> [Problem statement]: Count the lines in the rows below that contain the string "Where", matching case exactly. Reply with the number alone.
++++++++++++++++++++
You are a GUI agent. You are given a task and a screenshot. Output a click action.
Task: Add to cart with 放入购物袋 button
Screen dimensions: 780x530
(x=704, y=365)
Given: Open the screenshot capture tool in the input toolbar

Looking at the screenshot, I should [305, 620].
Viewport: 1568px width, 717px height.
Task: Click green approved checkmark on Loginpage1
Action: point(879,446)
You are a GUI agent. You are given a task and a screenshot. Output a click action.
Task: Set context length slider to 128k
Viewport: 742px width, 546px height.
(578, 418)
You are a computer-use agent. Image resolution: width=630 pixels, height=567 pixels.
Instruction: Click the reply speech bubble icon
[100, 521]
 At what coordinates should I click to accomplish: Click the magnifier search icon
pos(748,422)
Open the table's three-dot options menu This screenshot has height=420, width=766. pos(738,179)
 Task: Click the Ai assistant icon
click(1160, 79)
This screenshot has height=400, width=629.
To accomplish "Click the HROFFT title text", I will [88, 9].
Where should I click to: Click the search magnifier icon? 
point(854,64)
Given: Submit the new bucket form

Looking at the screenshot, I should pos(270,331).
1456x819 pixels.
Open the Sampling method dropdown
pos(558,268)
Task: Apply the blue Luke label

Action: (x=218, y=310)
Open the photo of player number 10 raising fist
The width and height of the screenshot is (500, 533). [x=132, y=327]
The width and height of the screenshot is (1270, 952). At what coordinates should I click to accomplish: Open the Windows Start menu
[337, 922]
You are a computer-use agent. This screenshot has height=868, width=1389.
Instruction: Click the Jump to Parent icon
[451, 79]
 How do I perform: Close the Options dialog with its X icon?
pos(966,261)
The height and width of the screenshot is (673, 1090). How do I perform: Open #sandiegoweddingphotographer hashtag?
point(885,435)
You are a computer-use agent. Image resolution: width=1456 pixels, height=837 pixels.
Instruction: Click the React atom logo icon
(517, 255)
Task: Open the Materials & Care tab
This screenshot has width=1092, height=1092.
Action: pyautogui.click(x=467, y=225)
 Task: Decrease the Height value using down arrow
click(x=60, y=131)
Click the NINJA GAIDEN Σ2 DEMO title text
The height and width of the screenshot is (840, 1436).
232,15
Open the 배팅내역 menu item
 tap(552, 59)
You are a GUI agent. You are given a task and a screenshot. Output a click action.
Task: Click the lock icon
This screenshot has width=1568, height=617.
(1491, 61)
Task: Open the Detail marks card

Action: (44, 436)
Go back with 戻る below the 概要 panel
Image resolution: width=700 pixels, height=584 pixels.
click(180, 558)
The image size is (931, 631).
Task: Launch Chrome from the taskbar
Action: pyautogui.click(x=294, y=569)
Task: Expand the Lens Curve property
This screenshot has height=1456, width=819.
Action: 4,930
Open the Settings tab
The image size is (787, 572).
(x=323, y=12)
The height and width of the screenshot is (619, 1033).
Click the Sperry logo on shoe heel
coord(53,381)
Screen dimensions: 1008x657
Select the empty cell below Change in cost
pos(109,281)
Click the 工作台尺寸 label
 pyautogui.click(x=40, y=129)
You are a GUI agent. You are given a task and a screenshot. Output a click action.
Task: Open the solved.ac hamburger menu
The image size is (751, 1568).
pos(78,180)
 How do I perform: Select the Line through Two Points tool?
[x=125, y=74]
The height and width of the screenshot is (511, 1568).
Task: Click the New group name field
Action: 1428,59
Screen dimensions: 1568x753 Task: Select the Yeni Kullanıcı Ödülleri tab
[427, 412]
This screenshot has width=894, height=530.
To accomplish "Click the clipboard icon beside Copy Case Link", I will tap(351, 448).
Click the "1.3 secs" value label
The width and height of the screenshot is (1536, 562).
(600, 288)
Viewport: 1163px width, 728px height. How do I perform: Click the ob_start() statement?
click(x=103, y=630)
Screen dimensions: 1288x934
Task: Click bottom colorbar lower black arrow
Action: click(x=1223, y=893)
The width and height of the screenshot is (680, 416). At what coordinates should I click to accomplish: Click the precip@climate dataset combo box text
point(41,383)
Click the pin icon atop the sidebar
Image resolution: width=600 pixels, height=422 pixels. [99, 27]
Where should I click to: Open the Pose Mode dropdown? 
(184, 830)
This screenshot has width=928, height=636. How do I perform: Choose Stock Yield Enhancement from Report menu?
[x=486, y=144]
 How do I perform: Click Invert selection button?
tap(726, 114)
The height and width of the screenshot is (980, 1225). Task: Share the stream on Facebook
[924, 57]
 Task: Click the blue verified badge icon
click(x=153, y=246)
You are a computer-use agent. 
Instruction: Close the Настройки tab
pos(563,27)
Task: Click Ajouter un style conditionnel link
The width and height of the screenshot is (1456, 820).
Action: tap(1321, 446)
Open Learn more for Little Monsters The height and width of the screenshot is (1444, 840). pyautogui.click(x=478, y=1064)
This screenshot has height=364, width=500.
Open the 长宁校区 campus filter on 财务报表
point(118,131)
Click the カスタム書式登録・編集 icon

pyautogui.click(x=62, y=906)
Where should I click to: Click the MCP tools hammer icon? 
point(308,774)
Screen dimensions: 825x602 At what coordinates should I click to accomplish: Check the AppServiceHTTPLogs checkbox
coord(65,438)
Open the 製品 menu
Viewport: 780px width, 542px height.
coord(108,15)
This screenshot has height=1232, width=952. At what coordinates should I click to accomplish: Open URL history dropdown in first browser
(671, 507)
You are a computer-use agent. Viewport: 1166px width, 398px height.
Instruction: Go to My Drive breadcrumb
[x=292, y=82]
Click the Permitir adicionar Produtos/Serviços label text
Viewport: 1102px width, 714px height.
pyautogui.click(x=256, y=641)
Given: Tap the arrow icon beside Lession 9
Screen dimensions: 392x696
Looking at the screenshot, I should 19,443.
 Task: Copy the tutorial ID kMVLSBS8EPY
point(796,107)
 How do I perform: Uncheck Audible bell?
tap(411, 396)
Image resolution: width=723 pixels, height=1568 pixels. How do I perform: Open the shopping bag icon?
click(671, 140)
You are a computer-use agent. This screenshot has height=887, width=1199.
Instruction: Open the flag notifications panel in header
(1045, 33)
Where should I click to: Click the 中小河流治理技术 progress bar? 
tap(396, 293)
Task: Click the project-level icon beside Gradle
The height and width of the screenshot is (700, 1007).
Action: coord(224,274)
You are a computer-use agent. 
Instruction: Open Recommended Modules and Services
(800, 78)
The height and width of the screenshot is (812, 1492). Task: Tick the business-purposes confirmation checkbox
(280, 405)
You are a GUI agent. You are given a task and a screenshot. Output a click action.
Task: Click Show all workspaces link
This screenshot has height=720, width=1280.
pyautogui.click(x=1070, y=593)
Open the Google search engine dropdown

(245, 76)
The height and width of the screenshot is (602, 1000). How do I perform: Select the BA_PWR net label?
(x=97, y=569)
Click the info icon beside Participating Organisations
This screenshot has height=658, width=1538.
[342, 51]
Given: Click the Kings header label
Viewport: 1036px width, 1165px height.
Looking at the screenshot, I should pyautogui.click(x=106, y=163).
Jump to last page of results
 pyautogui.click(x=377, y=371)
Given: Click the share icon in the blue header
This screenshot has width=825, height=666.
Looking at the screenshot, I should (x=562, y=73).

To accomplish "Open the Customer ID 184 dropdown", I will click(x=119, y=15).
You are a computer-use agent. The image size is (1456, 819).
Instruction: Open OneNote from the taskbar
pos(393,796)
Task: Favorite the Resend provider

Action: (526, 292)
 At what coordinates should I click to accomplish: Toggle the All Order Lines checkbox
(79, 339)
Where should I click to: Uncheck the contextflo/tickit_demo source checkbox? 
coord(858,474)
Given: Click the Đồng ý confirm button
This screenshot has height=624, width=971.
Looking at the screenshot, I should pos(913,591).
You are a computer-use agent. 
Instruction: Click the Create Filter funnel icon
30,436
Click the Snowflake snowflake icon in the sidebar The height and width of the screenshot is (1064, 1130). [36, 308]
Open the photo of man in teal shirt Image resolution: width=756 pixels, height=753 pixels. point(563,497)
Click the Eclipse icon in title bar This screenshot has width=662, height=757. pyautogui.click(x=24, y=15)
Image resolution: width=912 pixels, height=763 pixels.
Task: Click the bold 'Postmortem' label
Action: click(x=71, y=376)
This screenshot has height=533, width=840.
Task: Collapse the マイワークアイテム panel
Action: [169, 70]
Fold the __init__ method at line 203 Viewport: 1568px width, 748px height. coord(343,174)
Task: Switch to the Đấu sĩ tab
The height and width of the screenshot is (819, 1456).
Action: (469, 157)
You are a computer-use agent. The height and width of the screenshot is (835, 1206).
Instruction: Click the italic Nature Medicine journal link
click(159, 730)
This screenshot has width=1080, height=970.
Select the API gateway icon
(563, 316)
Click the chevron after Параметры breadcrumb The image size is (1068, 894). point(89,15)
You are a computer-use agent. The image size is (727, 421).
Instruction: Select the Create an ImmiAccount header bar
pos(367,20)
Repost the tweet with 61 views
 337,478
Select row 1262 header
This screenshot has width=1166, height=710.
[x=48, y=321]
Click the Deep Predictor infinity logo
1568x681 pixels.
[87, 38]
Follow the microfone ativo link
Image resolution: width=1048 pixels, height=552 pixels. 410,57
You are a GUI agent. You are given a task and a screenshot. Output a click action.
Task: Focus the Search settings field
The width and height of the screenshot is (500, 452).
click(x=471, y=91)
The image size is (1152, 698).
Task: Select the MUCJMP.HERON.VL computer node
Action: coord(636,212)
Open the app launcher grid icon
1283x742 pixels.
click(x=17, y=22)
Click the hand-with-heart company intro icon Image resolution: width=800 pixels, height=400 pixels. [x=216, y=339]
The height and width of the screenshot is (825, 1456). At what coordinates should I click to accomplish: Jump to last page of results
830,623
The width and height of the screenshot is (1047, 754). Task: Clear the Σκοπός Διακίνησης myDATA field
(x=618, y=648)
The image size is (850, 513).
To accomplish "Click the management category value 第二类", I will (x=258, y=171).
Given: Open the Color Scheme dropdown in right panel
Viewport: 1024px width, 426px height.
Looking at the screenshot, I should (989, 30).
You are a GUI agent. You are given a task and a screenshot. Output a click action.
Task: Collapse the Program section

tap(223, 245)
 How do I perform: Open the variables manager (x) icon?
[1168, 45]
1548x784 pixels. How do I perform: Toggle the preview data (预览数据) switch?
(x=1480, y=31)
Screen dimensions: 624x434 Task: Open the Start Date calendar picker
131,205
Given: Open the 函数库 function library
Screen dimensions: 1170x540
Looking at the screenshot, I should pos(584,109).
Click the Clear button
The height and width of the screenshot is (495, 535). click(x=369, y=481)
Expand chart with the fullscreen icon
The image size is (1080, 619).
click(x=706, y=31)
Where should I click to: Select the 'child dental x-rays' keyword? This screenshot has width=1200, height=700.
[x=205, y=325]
++++++++++++++++++++
> [Completed exercise]: 6